Our big breakthrough was when we actually won the freedom to marry in the first case to go all the way, which was the Goodridge case in Massachusetts, in 2003. Making it real was always the first objective. Once people could see with their own eyes that families were helped and no one was hurt, hearts and minds would begin to change, and sure enough they have.
The next big milestone was winning the freedom to marry in California and then losing it. And the blow of Prop. 8, which was a real wake-up call, both to many gay people, who had been unnecessarily overconfident and complacent, and to lots of non-gay people, who were really shocked into an awareness of how unfair the exclusion was when they saw marriage stripped away.
And then the next big milestone, the next big turning point, was New York. It really signalled how the political center of gravity was beginning to shift in our favor.
Were you surprised that President Obama’s support for marriage equality had such a big impact?
I actually was surprised that it had even more of an impact than I had expected. We had worked very hard to encourage him to complete his journey, his evolution, as he put it, and I knew it would be important, but it turned out to be even more important, even more of a permission-giver than I had expected. It generated tremendous dynamism among millions of Americans to move in support, and that contributed to the next big milestone, which was to show that we could win at the ballot, which we did in 2012.
And then there was the big win at the Supreme Court, in overturning the Defense of Marriage Act?
It signalled to the country, the Supreme Court legitimizing the freedom to marry and working to fulfill the Constitution’s command, but it also transformed the federal government from the No. 1 discriminator against gay people to now putting its moral and legal weight on the side of our families.
You criticized the approach taken by the plaintiffs’ counsel, Ted Olson and David Boies, in the California Proposition 8 litigation early on. Have you changed your view?
We have always said that the way we are going to finally win the freedom to marry is to have the Supreme Court bring the country to national resolution. But the way you set the stage for the Supreme Court to finish the job is by winning a critical mass of states and a critical mass of public support, and that’s what we have been building toward and what we need to continue doing. When the case was announced, it was a bit of an effort to jump the strategy. They just wanted to quickly get to the Supreme Court. But fortunately, as the case had its twists and turns, it allowed for more time. That enabled us to continue working the strategy. And grow a national majority. All of which added tremendously to the climate in which the case did eventually reach the Supreme Court.
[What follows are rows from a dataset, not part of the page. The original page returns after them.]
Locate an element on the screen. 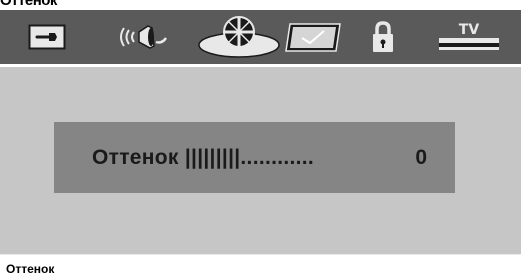  tab-tv: TV is located at coordinates (469, 37).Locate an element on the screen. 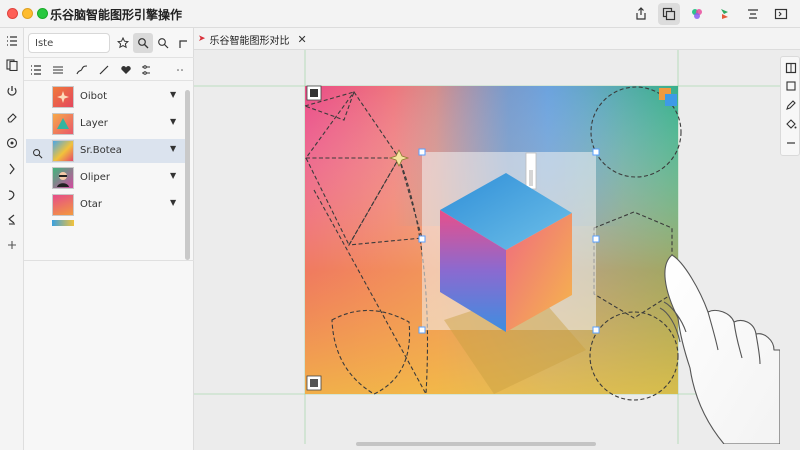 This screenshot has width=800, height=450. title-bar: 乐谷脑智能图形引擎操作 is located at coordinates (400, 14).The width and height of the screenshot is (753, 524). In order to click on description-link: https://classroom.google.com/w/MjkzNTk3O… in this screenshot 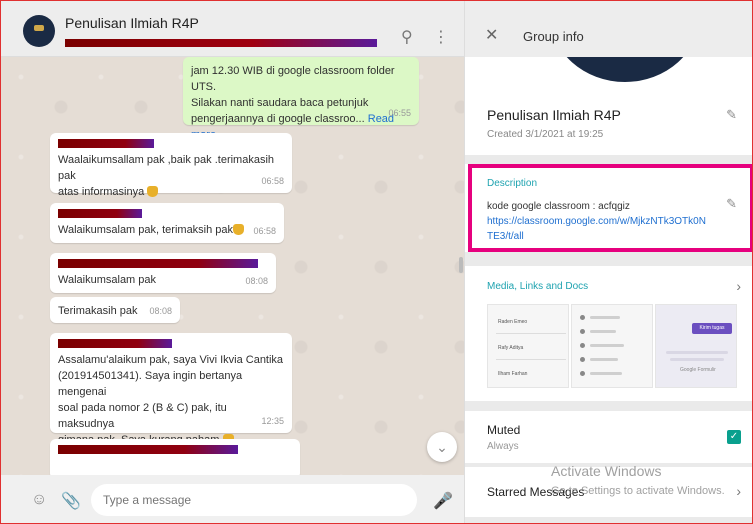, I will do `click(607, 222)`.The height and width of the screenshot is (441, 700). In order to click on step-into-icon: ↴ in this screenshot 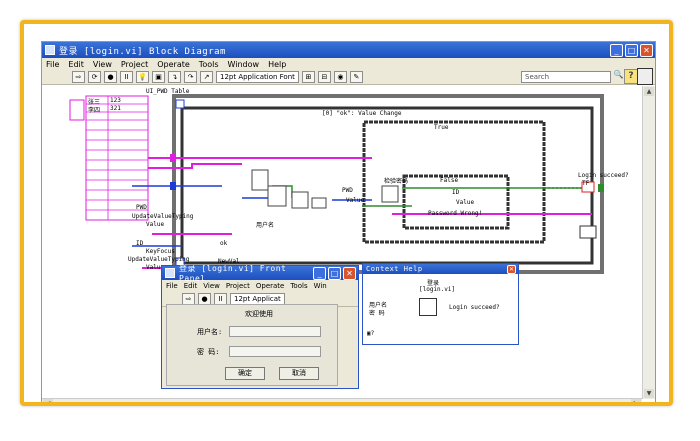, I will do `click(174, 77)`.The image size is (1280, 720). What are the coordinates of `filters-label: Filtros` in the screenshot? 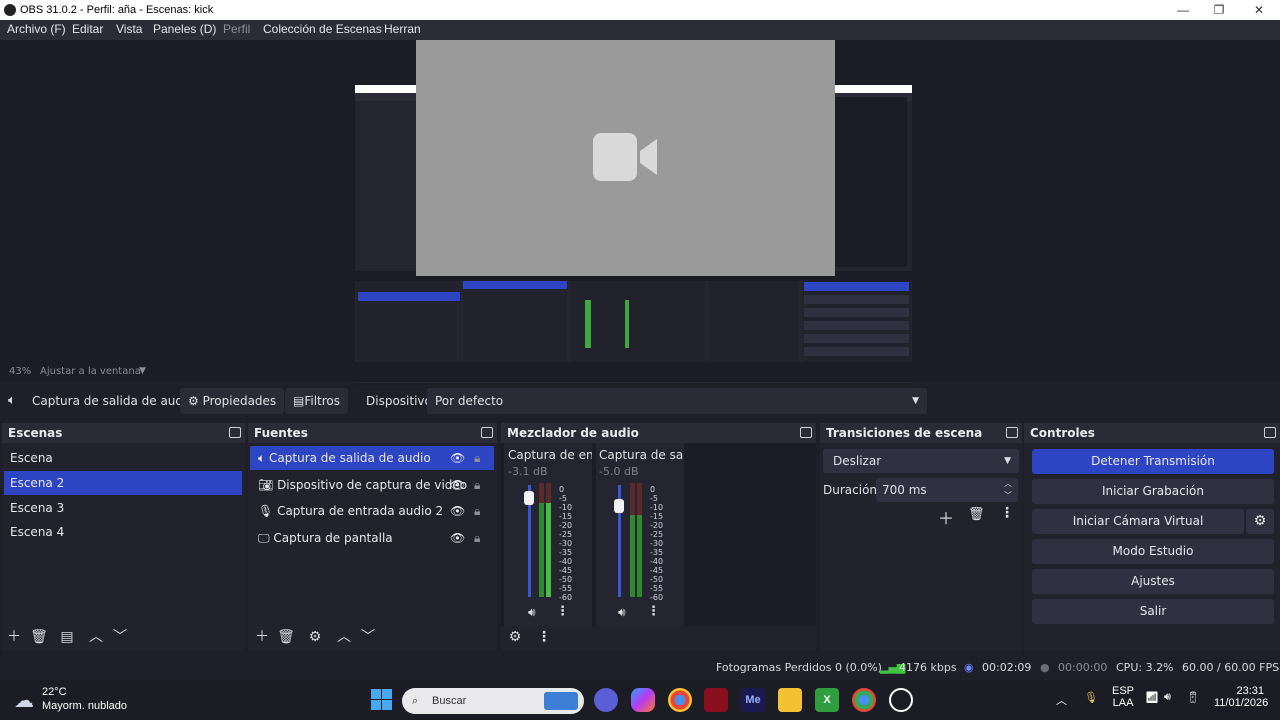 It's located at (322, 401).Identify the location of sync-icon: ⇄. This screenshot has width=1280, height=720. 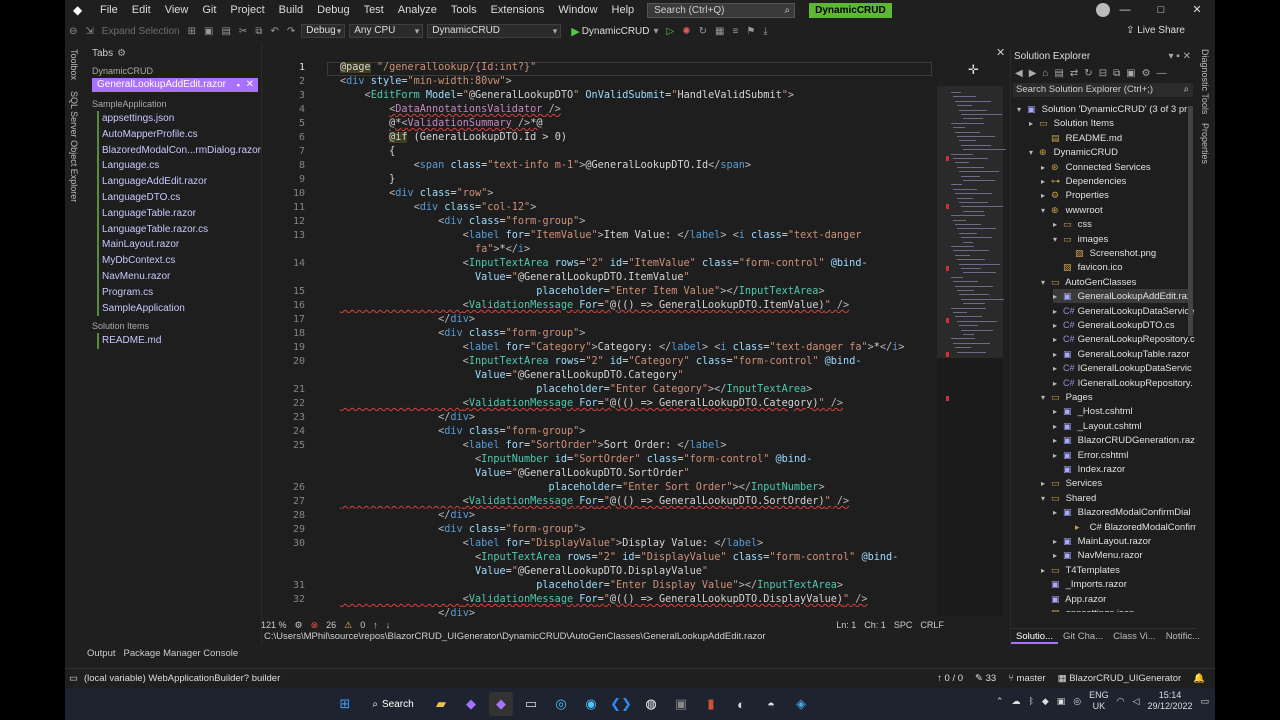
(1074, 74).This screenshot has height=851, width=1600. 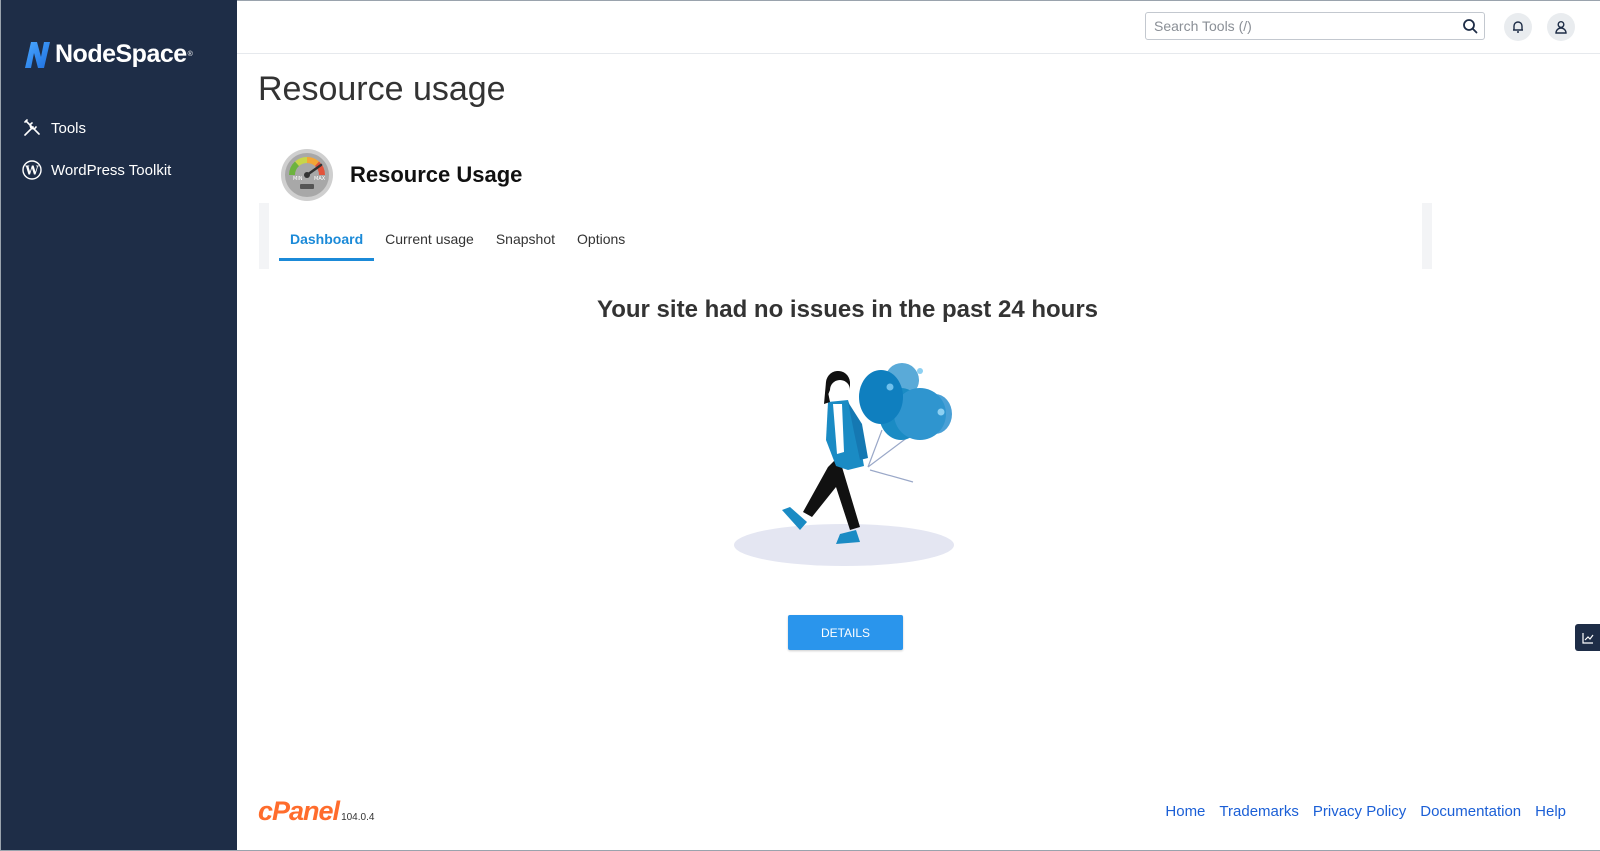 What do you see at coordinates (918, 0) in the screenshot?
I see `window-frame-top` at bounding box center [918, 0].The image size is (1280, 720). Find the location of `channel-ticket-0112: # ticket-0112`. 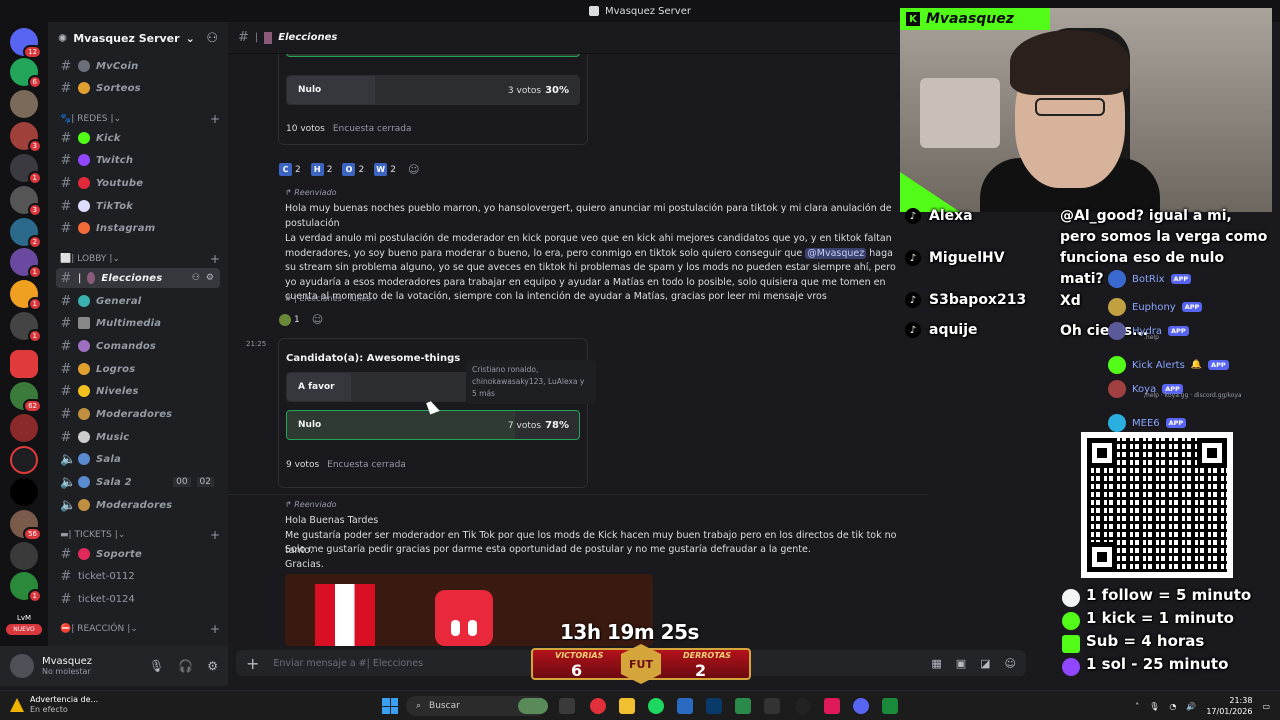

channel-ticket-0112: # ticket-0112 is located at coordinates (138, 576).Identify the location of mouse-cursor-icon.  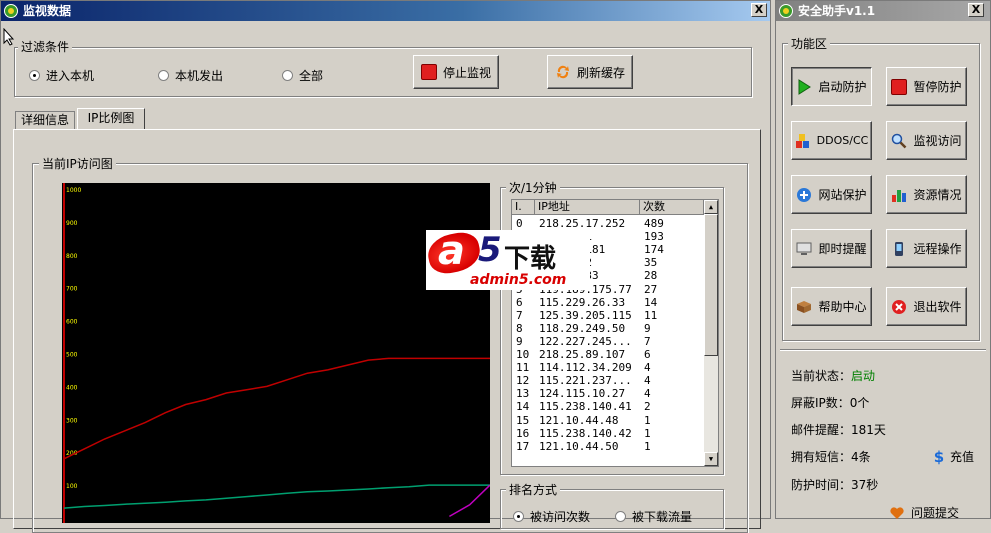
(9, 37).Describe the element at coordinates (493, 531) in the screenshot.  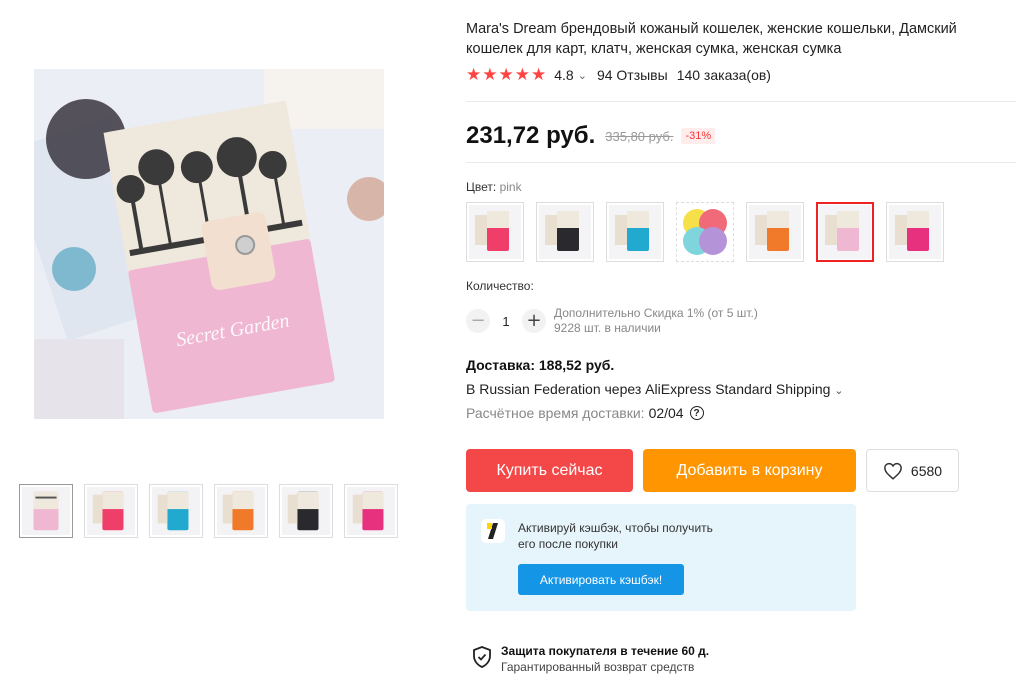
I see `cashback-logo-icon` at that location. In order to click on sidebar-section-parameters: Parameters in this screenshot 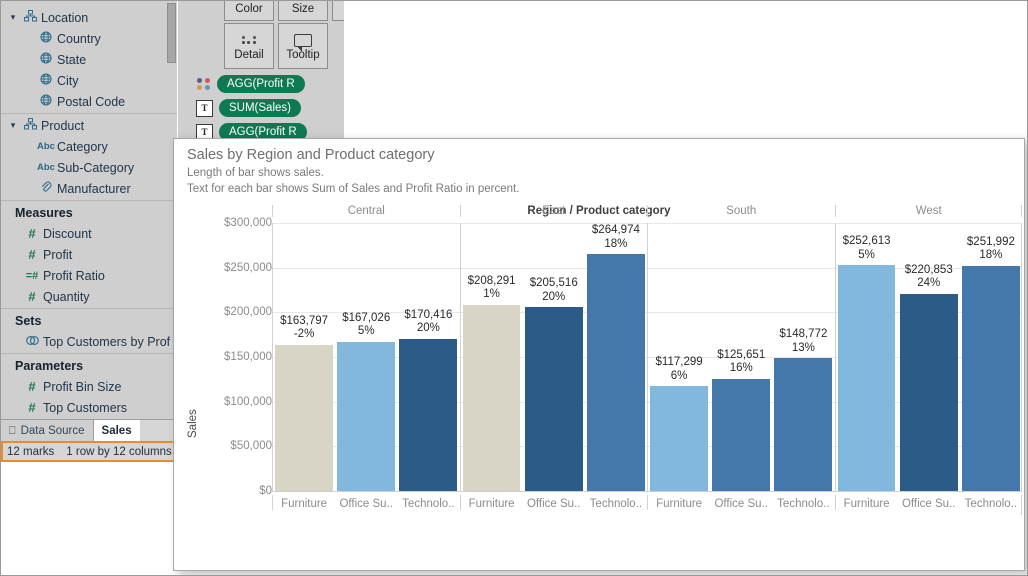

And, of course, we didn’t fully have the critical mass needed, and the Court did not hand us the national win we wanted, although it certainly did very important positive things.
When do you think the Supreme Court might rule that there is a federal constitutional right to same-sex marriage?
Nobody can answer that precisely. There are now some forty-four cases in nineteen or twenty states moving forward. And one of them may be the case, or it may be some other case down the road. We can encourage the Court to take the right case at the right time and do the right thing—within a matter of years, not decades.
A lot of people now say this is inevitable; it’s a done deal. What do you say to those people?
You know, ten minutes ago many of those same people were saying it was impossible. Now they are saying it’s inevitable. The truth of the matter is: it was never either. Let’s not leave out the part where we do the work and actually win. We can win, and we will win. Our job is to make it happen as soon as we can.